* YOUR ASSIGNMENT *
The entries below contain a line with "The height and width of the screenshot is (823, 1600)." and a line with "Send the thumbs". Quote exactly those two lines and all lines between them.

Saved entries
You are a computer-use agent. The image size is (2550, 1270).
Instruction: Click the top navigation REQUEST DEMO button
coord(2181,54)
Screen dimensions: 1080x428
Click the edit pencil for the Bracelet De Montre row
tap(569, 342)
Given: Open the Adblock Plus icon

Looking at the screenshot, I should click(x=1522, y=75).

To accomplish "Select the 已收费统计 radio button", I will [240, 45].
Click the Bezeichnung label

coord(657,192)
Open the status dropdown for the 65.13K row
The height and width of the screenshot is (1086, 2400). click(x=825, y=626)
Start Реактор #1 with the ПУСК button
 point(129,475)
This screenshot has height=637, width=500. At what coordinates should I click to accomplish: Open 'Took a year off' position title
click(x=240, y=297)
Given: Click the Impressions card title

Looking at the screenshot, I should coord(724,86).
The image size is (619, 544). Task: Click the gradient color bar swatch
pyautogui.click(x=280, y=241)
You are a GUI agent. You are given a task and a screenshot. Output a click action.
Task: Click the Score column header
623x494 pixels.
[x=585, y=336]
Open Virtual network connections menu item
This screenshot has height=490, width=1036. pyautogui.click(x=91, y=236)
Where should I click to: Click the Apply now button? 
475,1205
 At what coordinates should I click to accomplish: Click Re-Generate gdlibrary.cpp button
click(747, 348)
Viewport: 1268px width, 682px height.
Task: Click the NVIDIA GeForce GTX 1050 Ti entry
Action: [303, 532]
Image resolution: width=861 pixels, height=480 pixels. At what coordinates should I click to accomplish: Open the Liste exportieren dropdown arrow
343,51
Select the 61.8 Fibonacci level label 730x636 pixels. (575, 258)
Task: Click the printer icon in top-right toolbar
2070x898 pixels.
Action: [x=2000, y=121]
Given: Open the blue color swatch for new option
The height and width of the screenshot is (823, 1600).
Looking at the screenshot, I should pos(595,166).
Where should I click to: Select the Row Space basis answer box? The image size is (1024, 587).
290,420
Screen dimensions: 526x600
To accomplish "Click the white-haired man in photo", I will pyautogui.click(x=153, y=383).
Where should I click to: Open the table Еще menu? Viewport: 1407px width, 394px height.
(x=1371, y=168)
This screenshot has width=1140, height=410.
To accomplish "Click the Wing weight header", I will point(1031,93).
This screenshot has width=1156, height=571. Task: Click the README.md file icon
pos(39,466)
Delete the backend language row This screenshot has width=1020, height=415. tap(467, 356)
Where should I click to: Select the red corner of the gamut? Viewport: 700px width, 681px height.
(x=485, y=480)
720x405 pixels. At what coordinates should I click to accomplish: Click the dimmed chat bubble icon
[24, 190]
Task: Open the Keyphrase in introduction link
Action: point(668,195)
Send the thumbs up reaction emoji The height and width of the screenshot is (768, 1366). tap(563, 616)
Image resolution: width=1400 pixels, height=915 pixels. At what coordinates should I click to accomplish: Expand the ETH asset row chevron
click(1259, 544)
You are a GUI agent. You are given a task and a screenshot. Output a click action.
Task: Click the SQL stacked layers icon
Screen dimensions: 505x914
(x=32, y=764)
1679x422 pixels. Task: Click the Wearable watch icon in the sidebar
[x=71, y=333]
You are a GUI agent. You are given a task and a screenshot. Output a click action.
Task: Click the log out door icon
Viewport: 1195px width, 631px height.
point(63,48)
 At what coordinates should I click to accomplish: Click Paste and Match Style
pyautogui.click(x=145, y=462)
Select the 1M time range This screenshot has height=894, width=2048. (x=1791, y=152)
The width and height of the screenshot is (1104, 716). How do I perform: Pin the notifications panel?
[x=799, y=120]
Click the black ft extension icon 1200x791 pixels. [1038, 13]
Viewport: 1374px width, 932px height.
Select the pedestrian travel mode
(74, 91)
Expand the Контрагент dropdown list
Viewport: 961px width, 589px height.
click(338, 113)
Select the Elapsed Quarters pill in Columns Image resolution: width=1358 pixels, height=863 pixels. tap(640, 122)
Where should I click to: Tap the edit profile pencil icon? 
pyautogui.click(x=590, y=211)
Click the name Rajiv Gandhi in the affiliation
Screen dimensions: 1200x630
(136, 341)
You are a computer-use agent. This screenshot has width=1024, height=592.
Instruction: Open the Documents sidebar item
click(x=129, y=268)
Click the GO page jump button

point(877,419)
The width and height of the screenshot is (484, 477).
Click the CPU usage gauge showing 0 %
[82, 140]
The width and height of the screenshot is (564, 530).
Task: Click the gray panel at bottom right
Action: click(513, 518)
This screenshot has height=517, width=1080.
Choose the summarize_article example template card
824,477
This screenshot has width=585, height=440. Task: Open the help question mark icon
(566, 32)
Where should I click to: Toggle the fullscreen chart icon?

* OUTPUT OF THE EXERCISE *
The height and width of the screenshot is (823, 1600).
Looking at the screenshot, I should pos(595,166).
Where should I click to: Select the Row Space basis answer box? The image size is (1024, 587).
290,420
Screen dimensions: 526x600
To accomplish "Click the white-haired man in photo", I will pyautogui.click(x=153, y=383).
Where should I click to: Open the table Еще menu? Viewport: 1407px width, 394px height.
(x=1371, y=168)
This screenshot has width=1140, height=410.
To accomplish "Click the Wing weight header", I will point(1031,93).
This screenshot has width=1156, height=571. Task: Click the README.md file icon
pos(39,466)
Delete the backend language row This screenshot has width=1020, height=415. tap(467, 356)
Where should I click to: Select the red corner of the gamut? Viewport: 700px width, 681px height.
(x=485, y=480)
720x405 pixels. At what coordinates should I click to accomplish: Click the dimmed chat bubble icon
[24, 190]
Task: Open the Keyphrase in introduction link
Action: point(668,195)
Send the thumbs up reaction emoji The height and width of the screenshot is (768, 1366). tap(563, 616)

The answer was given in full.